Apesar de o projeto de turismo estar indo bem, as notícias continuavam a surgir e Caius Flavius demonstra sua preocupação para Caius Augustus:
- Não sei não, você viu a lista de interessados?
- Não. Quem são?
- Ninguém diz ao certo. Mas parece que existem quatro interessados. O mais forte é a Horda Suprema.
- Os vândalos?
- Quase. A da Babilônia e Cítia.
- Mas a Babilônia é do outro lado do mundo.
- Tecnicamente quem fica do outro lado do mundo da península itálica é a Nova Zelândia, mas ela só vai ser descoberta pelo Capitão Cook no século XVIII. Mas entendo o que você quer dizer.
- Achei que eles não queriam mais negócios em território romano...
- Este negócio de globalização é esquisito.
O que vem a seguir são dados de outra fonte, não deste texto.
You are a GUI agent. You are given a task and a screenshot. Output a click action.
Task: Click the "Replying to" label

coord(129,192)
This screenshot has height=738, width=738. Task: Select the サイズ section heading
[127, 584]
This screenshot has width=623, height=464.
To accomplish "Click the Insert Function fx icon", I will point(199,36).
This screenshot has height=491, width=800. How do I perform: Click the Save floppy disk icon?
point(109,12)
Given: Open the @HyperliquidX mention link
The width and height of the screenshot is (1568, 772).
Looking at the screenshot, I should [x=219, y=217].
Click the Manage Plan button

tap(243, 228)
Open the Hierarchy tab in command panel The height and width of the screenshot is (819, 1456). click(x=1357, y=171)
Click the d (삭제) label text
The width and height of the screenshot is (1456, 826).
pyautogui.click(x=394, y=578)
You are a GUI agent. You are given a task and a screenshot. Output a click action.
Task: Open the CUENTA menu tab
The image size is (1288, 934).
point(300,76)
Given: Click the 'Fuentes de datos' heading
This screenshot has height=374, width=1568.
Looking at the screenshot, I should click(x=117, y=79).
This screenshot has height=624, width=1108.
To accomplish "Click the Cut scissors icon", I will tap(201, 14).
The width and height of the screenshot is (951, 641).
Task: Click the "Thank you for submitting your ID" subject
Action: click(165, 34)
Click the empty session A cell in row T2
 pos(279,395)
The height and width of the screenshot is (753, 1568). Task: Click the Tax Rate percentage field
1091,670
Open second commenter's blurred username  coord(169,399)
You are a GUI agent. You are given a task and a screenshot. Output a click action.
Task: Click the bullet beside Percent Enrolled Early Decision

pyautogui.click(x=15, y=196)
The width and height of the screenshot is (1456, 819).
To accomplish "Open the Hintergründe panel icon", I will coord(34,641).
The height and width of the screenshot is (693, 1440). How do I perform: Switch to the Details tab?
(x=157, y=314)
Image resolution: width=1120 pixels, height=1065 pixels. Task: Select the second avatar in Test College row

Uns saem, outros entram. Não dá para entender. Mas eles são uma Horda, afinal. O negócio deles é crescer na base das aquisições.
- Eu fico preocupado... Quando a Grécia adquiriu Tróia não deixou pedra sobre pedra.
- É, eu me lembro dessa. Pegou mal, né? O mercado ficou falando disso um tempão.
- E se procurássemos uma empresa de recolocação?
- Eu entrei em contato com uma dessas empresas uma vez.
- E aí?
- Quando cheguei no lugar marcado para a entrevista alguém gritou: Catapultam habeo. Nisi pecuniam omnem mihi dabis, ad caput tuum saxum immane mittam (Eu tenho uma catapulta. Dê-me todo o seu dinheiro ou vou atirar uma enorme rocha na sua cabeça).
- Bando de picaretas!
- Pode crer!

24 de Agosto de 79dc

Pode-se que a implantação do projeto de incentivo ao turismo dos cidadãos de Pompéia foi um sucesso. Tecnicamente. O único problema foi um pequeno erro de escala.
Isto nos mostra os problemas que podem advir de um escopo mal definido...
A erupção simbólica que deveria marcar o início das atividades do Vesúvio Resort acabou por soterrar a cidade sob vários metros de lava e cinza.
Caius Flavius e Caius Augustus estavam fora da cidade em uma viagem de negócios tentando fechar parcerias com empresas de transporte.
Apesar dos resultados do projeto não terem atingido o que era esperado, eles puderam usar o que aprenderam em novas iniciativas.
Com o tempo eles abriram um rentável empresa de consultoria (CACF Consultores Associados) e mais tarde eles escreveram em parceria o primeiro livro de gerenciamento de projetos do Império Romano. 
Vespásio Benvindus, infelizmente estava na cerimônia de inauguração e não escapou da erupção. Ironicamente ele tornou-se uma atração turística quando Pompéia começou a ser desenterrada, em 1860.
A Horda Suprema processou o império romano por quebra de contrato, visto que eles não conseguiram tomar posse de Pompéia, apesar de já terem feito o pagamento. O imperador romano mandou entregar ao embaixador da Horda uma pá.
Por incrível que pareça o mago Caius Potterus sobreviveu à erupção sem nenhum arranhão. Na verdade, ele ficou apenas com uma cicatriz na testa. Ele tratou de ficar o mais longe possível de sua obra e mudou-se para a Bretanha, onde as gerações seguintes se deram um pouco melhor no negócio da magia, mas isto é outra história.